** Start of Passage **

Today’s reading begins with the rape of Tamar by David’s son Amnon and concludes with David fleeing from Jerusalem.

God had promised David after his adultery with Bathsheba and his subsequent actions in having Uriah sent to his death, that the sword would not leave his house. The reading for today begins covering the fulfillment of that word from the prophet Nathan. David had several wives and as such had several children from his several wives.

David’s son Amnon by his wife Ahinoam began to lust after his half-sister Tamar, the daughter of Maachah. On the advice of his friend, Amnon made a request through David to have Tamar come a care for him during a time when Amnon feigned illness. David instructed Tamar to go care for her half-brother and when she complied with David’s instruction Amnon forced himself upon her and raped her. Filled with guilt for his actions or disappointment in himself for having committed an act of wickedness, Amnon sent Tamar away and when her full-brother Absalom found out about it he became enraged.

David had found out about the rape of his daughter by Amnon, but refused to punish Amnon. Absalom found out about his father David’s refusal to punish Amnon and decided to put him to death. Absalom gathered all of the king’s sons together for the shearing of the king’s herds and when Amnon was merry with wine Absalom ordered Amnon killed. When David heard of his son’s murder he was greatly distraught but took no action against his other son Absalom.

** End of Passage **
** Start of Extracted entries **

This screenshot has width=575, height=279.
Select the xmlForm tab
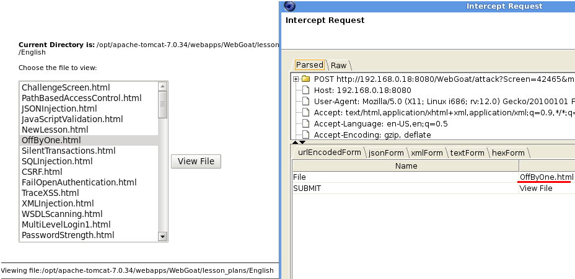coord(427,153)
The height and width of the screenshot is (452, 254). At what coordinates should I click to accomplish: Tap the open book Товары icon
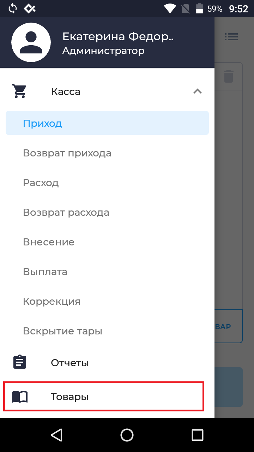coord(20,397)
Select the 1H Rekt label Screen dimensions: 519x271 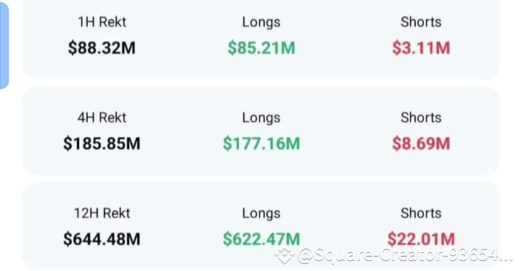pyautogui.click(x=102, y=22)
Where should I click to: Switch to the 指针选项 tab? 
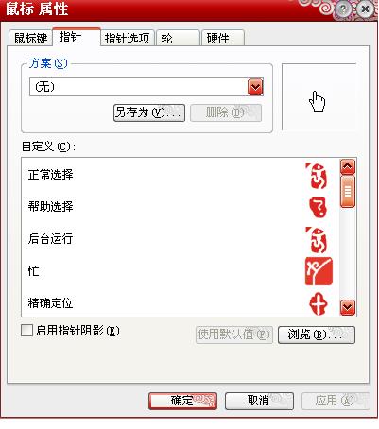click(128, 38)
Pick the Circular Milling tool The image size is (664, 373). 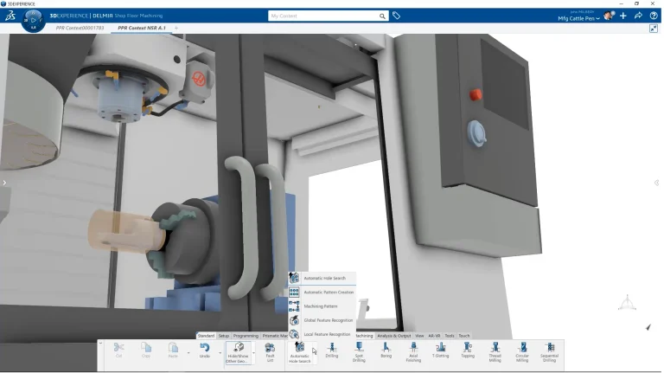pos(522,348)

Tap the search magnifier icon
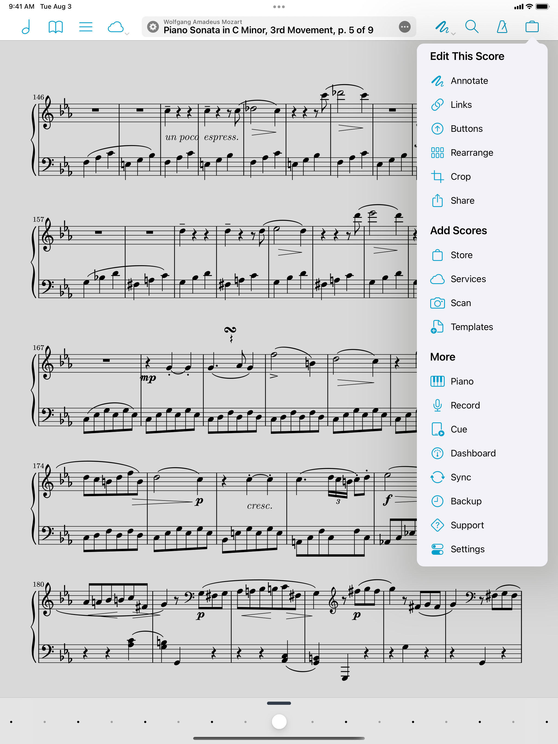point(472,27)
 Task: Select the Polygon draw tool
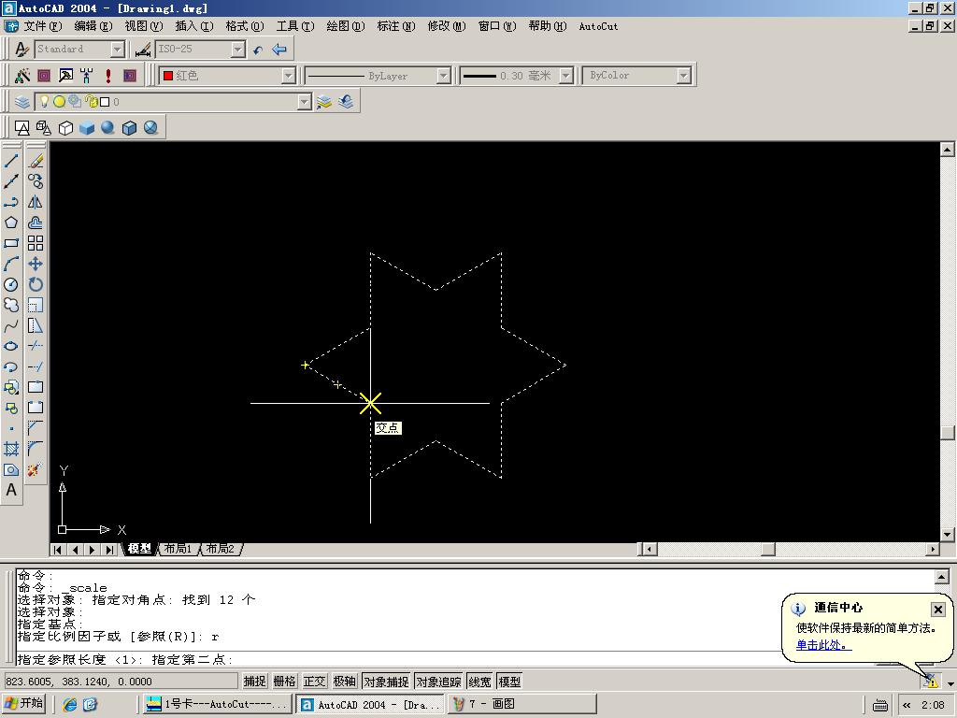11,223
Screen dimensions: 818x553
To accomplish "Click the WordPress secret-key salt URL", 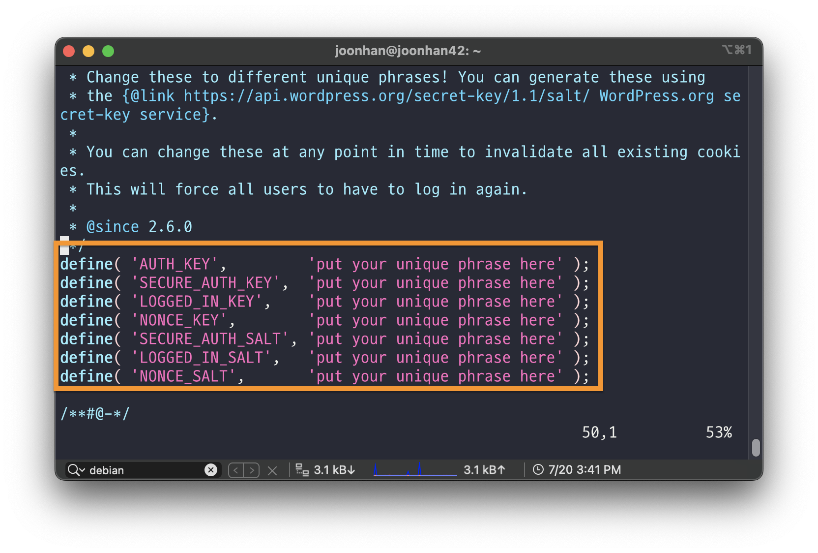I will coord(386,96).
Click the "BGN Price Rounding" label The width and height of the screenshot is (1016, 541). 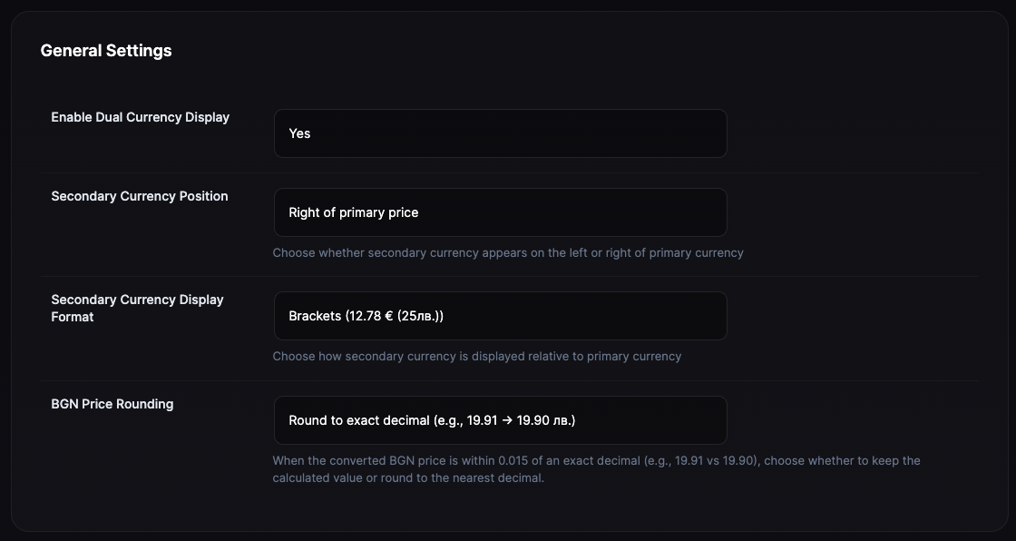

** End of Extracted entries **

__Task set__.
1. Answer these questions using the reading summary.
(a) Which prophet delivered the word that the sword would not leave David's house?
(b) Who was Amnon's mother?
(c) For what task did Absalom gather all of the king's sons?
2. Edit the stretch of the reading summary from "David had found" through "other son Absalom.", replacing "distraught" with "grieved".

__In response__.
1.
(a) Nathan
(b) Ahinoam
(c) The shearing of the king's herds

2.
David had found out about the rape of his daughter by Amnon, but refused to punish Amnon. Absalom found out about his father David’s refusal to punish Amnon and decided to put him to death. Absalom gathered all of the king’s sons together for the shearing of the king’s herds and when Amnon was merry with wine Absalom ordered Amnon killed. When David heard of his son’s murder he was greatly grieved but took no action against his other son Absalom.